Part 1A: Coverage Determination Standards and Procedures

This Part sets forth possible coverage determination standards and procedures to be followed by MCOs as well as permissible prior authorization and self-referral procedures. The coverage determination standards articulated in §101A reflect the federal Medicaid statute and regulations. These standards are broader in scope than the standards typically found in commercial MCO contracts. Insurers generally limit coverage to certain treatment which is medically necessary to restore functioning following an illness or injury. This traditional rule of insurance is designed to limit financial risk exposure and to prevent “moral hazard,” an industry term used to describe the problem which arises when individuals with costly long-term and chronic health conditions seek coverage. Traditional insurance principles therefore may result in coverage for only a subset of all procedures that Medicaid may cover. See Negotiating the New Health System (2nd Ed.), Vol. 1, p.18.

  • 101A speaks to standards for coverage determination, which is a decision by the Contractor as to whether to furnish (or pay for) an item or service that is covered under the purchasing agreement (in Part 1) with respect to an individual child.
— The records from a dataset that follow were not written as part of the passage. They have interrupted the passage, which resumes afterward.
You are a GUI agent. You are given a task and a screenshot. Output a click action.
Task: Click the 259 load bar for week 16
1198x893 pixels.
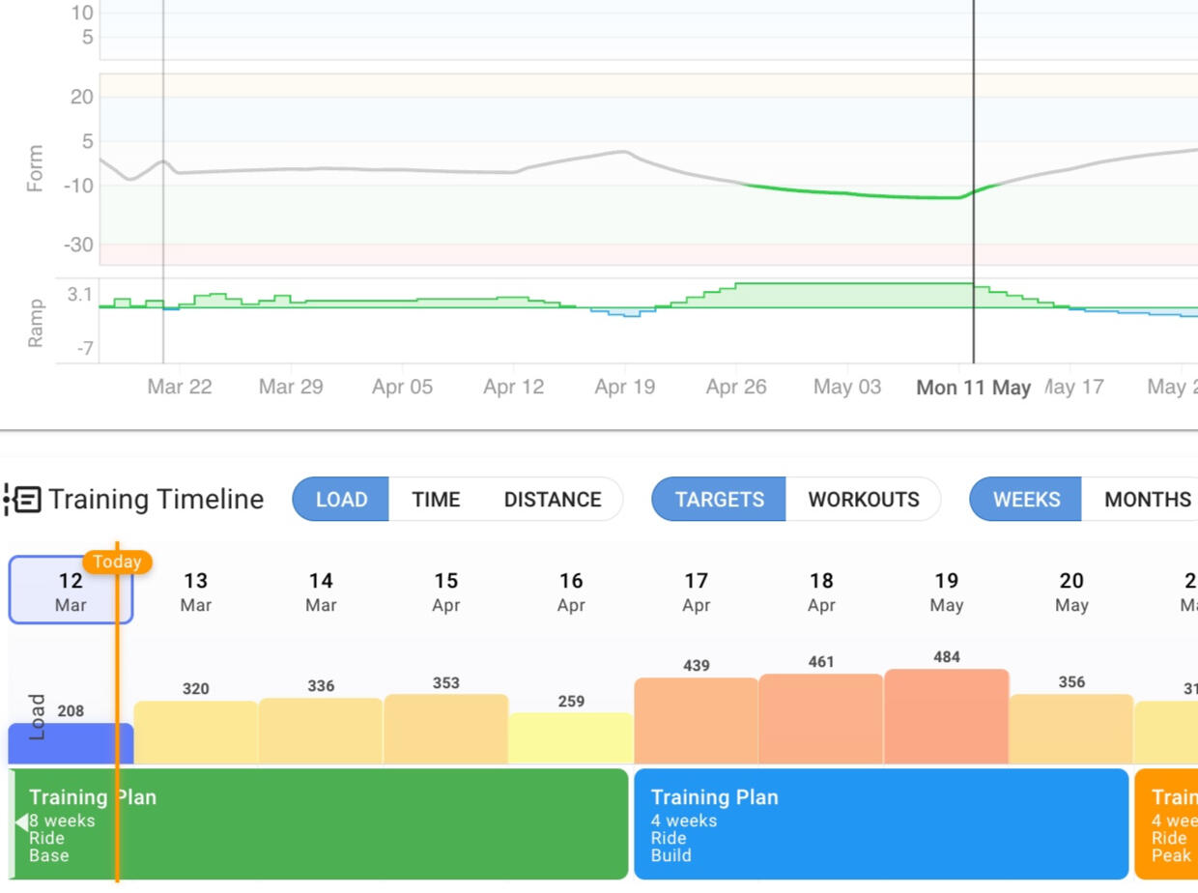571,738
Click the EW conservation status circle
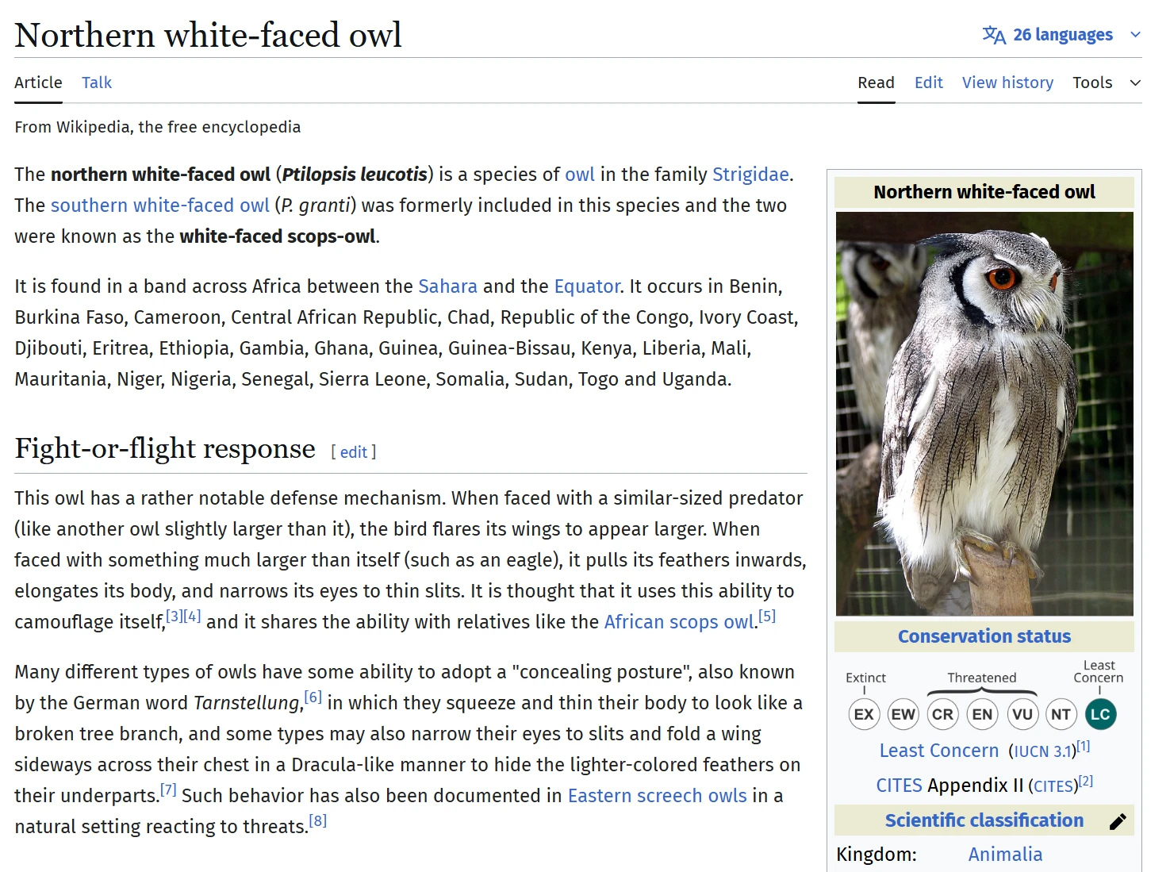 (x=903, y=714)
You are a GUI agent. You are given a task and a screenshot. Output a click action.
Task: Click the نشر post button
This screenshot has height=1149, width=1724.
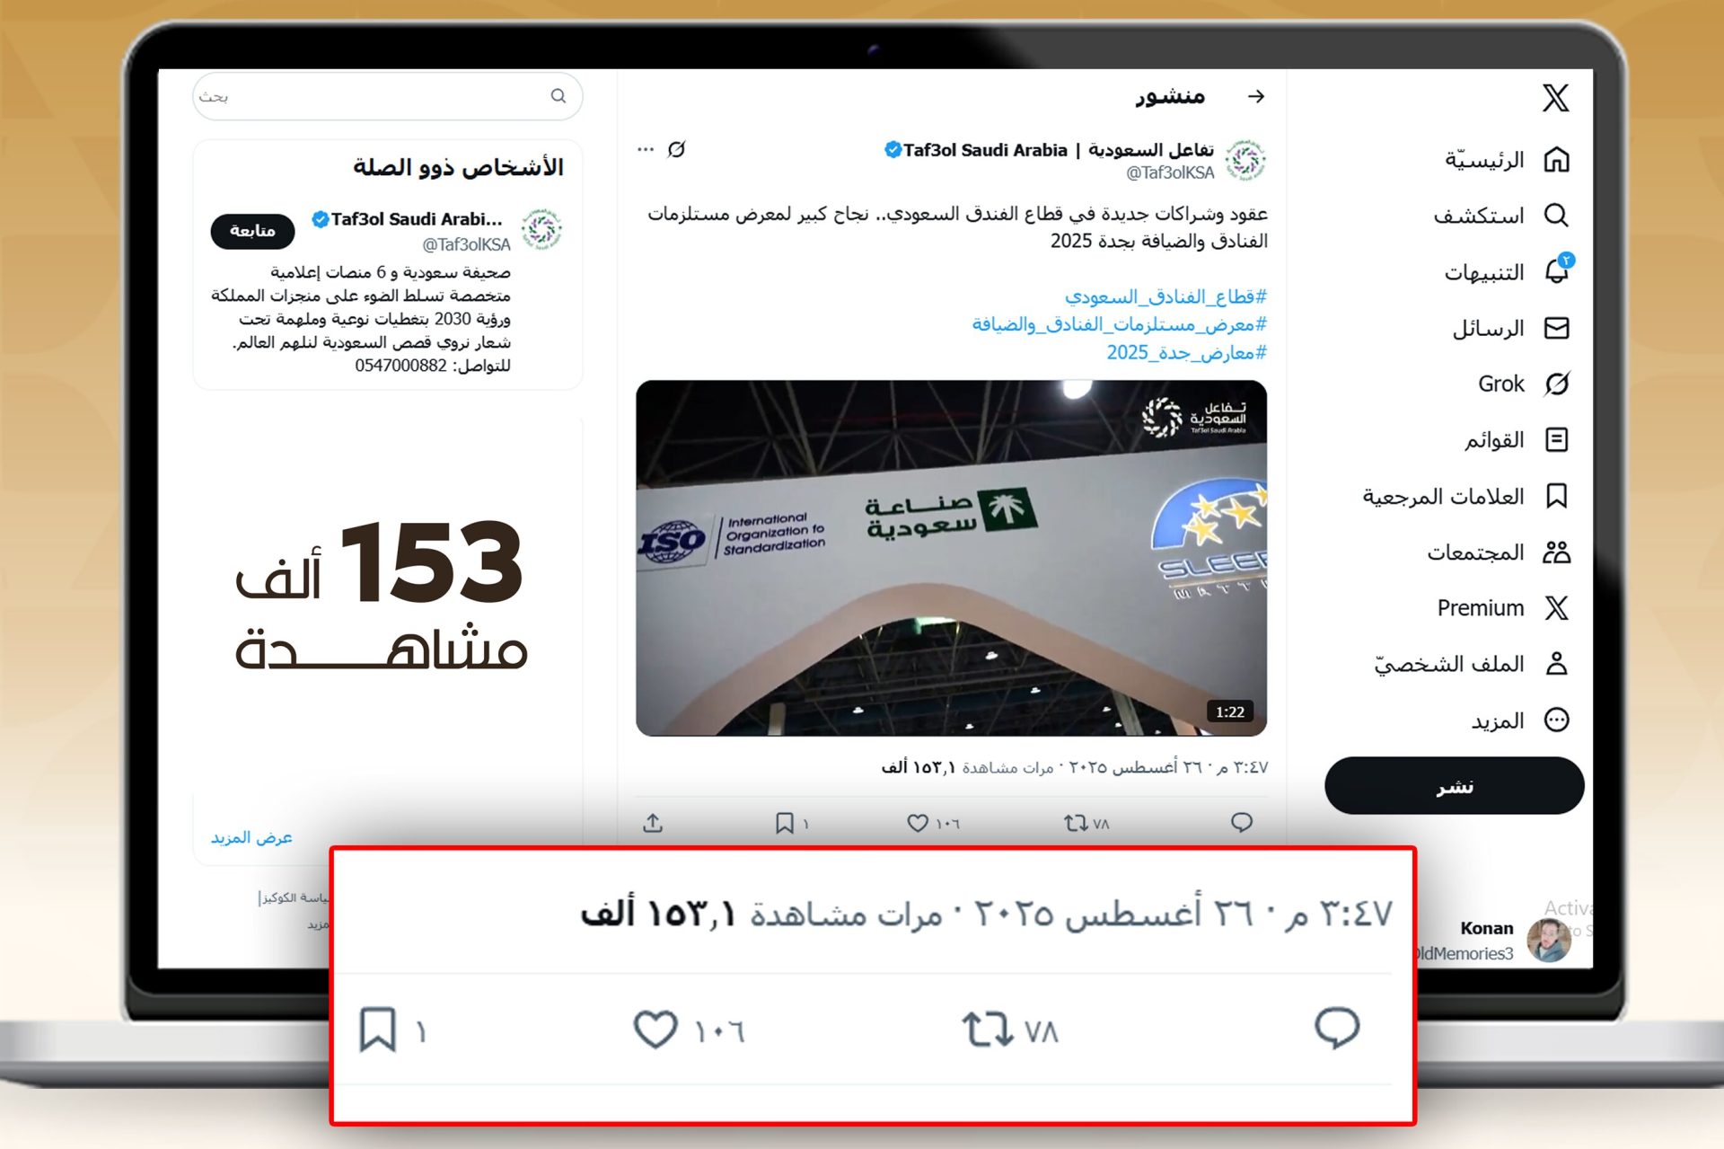pos(1454,786)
Subsection (e) defines “coverage determination.” Subsection (a) lists the standards that the Contractor is to apply in making such determinations. Subsection (b) lists the types of evidence the Contractor must consider in making such determinations. Subsection (c) lists the reasons for which a Contractor may not make a coverage determination that results in the denial of a covered item or service to an individual child. Finally, subsection (d) sets forth a special rule for coverage determinations in the case of enrolled children with reportable conditions or diseases. The process by which coverage determinations are to be made is set forth in §102A.

Part 1B: Delivery of Covered Items and Services

The provisions in this Part address ways in which providers may deliver items and services to enrolled children. This Part was designed to enable Purchasers to specify, at their option, criteria and guidelines for the delivery of health care services to specific populations of children, or for specific illnesses or conditions. For example, §101B(b) specifies the use of Bright Futures: Encounter Forms for Health Professionals (1998) for an initial assessment of an enrolled child by a provider.

Part 2: Enrollment and Disenrollment Procedures

This Part sets forth Contractor’s possible duties related to enrollment and disenrollment procedures. Specifically, in accordance with the overwhelming majority of state contracts and RFPs, §201 clarifies that children born to women who are enrolled with a contractor shall be treated as enrolled with the contractor and shall remain enrolled until the newborn is determined ineligible for Medicaid by the State Medicaid Agency or disenrolled by the family or caregiver. The other sections in this Part concern the possible duties related to children receiving treatment at the time of enrollment, and at the time of disenrollment. In addition, possible grounds for disenrollment of an enrolled child are enumerated.

Part 3: Information for New and Potential Enrolled Children

This Part enumerates possible information to be given to enrolled children prior to enrollment, and once enrolled. The contents of and requirements for an enrollee handbook are spelled out. The Part also specifies what information should be included in health education materials for enrolled children and in a pamphlet for enrolled adolescents. In addition, the Part provides language that would require Contractor to issue an enrollment card with Contractor’s name and 24-hour toll-free phone number to the family of each enrolled child.